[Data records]

━━━

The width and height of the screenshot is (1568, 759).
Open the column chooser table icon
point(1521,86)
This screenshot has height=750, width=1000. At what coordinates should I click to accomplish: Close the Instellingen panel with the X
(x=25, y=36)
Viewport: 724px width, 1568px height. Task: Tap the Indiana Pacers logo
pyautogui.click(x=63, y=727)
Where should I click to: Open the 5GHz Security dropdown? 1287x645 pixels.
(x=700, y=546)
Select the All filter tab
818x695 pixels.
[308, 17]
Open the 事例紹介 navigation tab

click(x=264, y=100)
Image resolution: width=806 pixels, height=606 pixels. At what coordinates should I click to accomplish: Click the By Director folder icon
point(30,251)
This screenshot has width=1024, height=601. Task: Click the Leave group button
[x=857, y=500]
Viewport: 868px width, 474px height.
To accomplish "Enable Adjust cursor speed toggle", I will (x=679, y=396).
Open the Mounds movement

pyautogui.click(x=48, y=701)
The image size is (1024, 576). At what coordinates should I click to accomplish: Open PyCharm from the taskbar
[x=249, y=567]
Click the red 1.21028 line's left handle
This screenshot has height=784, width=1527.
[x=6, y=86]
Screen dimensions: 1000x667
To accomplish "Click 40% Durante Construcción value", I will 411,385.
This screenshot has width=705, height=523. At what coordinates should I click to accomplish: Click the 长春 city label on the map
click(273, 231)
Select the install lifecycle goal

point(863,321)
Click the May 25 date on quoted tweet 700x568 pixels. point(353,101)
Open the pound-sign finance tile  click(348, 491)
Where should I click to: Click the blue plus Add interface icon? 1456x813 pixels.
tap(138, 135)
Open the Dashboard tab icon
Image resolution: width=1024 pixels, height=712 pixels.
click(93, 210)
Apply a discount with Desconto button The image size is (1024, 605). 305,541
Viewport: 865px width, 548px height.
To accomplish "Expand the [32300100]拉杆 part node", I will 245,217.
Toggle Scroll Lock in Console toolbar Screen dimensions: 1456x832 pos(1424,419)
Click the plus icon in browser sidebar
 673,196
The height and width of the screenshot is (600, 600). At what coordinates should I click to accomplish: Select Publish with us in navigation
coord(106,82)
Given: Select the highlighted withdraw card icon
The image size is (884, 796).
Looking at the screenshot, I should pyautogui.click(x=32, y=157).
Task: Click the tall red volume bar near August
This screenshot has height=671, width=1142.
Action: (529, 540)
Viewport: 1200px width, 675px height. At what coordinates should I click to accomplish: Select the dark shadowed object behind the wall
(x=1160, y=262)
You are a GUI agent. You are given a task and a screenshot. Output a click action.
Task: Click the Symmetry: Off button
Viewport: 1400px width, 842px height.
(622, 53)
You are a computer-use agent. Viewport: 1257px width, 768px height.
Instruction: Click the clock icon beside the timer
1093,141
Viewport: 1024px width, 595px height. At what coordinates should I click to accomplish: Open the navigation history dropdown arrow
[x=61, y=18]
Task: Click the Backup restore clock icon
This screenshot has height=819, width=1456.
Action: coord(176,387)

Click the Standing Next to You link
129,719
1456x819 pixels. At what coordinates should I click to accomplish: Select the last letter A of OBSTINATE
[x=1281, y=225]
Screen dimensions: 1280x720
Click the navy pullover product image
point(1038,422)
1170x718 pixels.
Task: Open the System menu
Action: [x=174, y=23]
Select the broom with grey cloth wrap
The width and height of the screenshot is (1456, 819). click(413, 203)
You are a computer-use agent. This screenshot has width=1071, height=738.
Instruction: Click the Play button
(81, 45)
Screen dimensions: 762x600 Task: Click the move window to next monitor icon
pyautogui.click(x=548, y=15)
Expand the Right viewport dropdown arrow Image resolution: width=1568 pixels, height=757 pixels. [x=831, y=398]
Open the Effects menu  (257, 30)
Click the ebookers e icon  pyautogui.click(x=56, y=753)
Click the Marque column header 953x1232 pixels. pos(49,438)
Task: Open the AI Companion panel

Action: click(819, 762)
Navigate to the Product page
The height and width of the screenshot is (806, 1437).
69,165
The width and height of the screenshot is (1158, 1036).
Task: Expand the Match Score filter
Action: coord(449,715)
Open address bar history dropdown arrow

━━━

Quote the lines above word for word, every one of them.

#### Full output:
The width and height of the screenshot is (1568, 759).
Open the column chooser table icon
point(1521,86)
This screenshot has height=750, width=1000. At what coordinates should I click to accomplish: Close the Instellingen panel with the X
(x=25, y=36)
Viewport: 724px width, 1568px height. Task: Tap the Indiana Pacers logo
pyautogui.click(x=63, y=727)
Where should I click to: Open the 5GHz Security dropdown? 1287x645 pixels.
(x=700, y=546)
Select the All filter tab
818x695 pixels.
[308, 17]
Open the 事例紹介 navigation tab

click(x=264, y=100)
Image resolution: width=806 pixels, height=606 pixels. At what coordinates should I click to accomplish: Click the By Director folder icon
point(30,251)
This screenshot has width=1024, height=601. Task: Click the Leave group button
[x=857, y=500]
Viewport: 868px width, 474px height.
To accomplish "Enable Adjust cursor speed toggle", I will (x=679, y=396).
Open the Mounds movement

pyautogui.click(x=48, y=701)
The image size is (1024, 576). At what coordinates should I click to accomplish: Open PyCharm from the taskbar
[x=249, y=567]
Click the red 1.21028 line's left handle
This screenshot has height=784, width=1527.
[x=6, y=86]
Screen dimensions: 1000x667
To accomplish "Click 40% Durante Construcción value", I will 411,385.
This screenshot has width=705, height=523. At what coordinates should I click to accomplish: Click the 长春 city label on the map
click(273, 231)
Select the install lifecycle goal

point(863,321)
Click the May 25 date on quoted tweet 700x568 pixels. point(353,101)
Open the pound-sign finance tile  click(348, 491)
Where should I click to: Click the blue plus Add interface icon? 1456x813 pixels.
tap(138, 135)
Open the Dashboard tab icon
Image resolution: width=1024 pixels, height=712 pixels.
click(93, 210)
Apply a discount with Desconto button The image size is (1024, 605). 305,541
Viewport: 865px width, 548px height.
To accomplish "Expand the [32300100]拉杆 part node", I will 245,217.
Toggle Scroll Lock in Console toolbar Screen dimensions: 1456x832 pos(1424,419)
Click the plus icon in browser sidebar
 673,196
The height and width of the screenshot is (600, 600). At what coordinates should I click to accomplish: Select Publish with us in navigation
coord(106,82)
Given: Select the highlighted withdraw card icon
The image size is (884, 796).
Looking at the screenshot, I should pyautogui.click(x=32, y=157).
Task: Click the tall red volume bar near August
This screenshot has height=671, width=1142.
Action: (529, 540)
Viewport: 1200px width, 675px height. At what coordinates should I click to accomplish: Select the dark shadowed object behind the wall
(x=1160, y=262)
You are a GUI agent. You are given a task and a screenshot. Output a click action.
Task: Click the Symmetry: Off button
Viewport: 1400px width, 842px height.
(622, 53)
You are a computer-use agent. Viewport: 1257px width, 768px height.
Instruction: Click the clock icon beside the timer
1093,141
Viewport: 1024px width, 595px height. At what coordinates should I click to accomplish: Open the navigation history dropdown arrow
[x=61, y=18]
Task: Click the Backup restore clock icon
This screenshot has height=819, width=1456.
Action: coord(176,387)

Click the Standing Next to You link
129,719
1456x819 pixels. At what coordinates should I click to accomplish: Select the last letter A of OBSTINATE
[x=1281, y=225]
Screen dimensions: 1280x720
Click the navy pullover product image
point(1038,422)
1170x718 pixels.
Task: Open the System menu
Action: [x=174, y=23]
Select the broom with grey cloth wrap
The width and height of the screenshot is (1456, 819). click(413, 203)
You are a computer-use agent. This screenshot has width=1071, height=738.
Instruction: Click the Play button
(81, 45)
Screen dimensions: 762x600 Task: Click the move window to next monitor icon
pyautogui.click(x=548, y=15)
Expand the Right viewport dropdown arrow Image resolution: width=1568 pixels, height=757 pixels. [x=831, y=398]
Open the Effects menu  (257, 30)
Click the ebookers e icon  pyautogui.click(x=56, y=753)
Click the Marque column header 953x1232 pixels. pos(49,438)
Task: Open the AI Companion panel

Action: click(819, 762)
Navigate to the Product page
The height and width of the screenshot is (806, 1437).
69,165
The width and height of the screenshot is (1158, 1036).
Task: Expand the Match Score filter
Action: coord(449,715)
Open address bar history dropdown arrow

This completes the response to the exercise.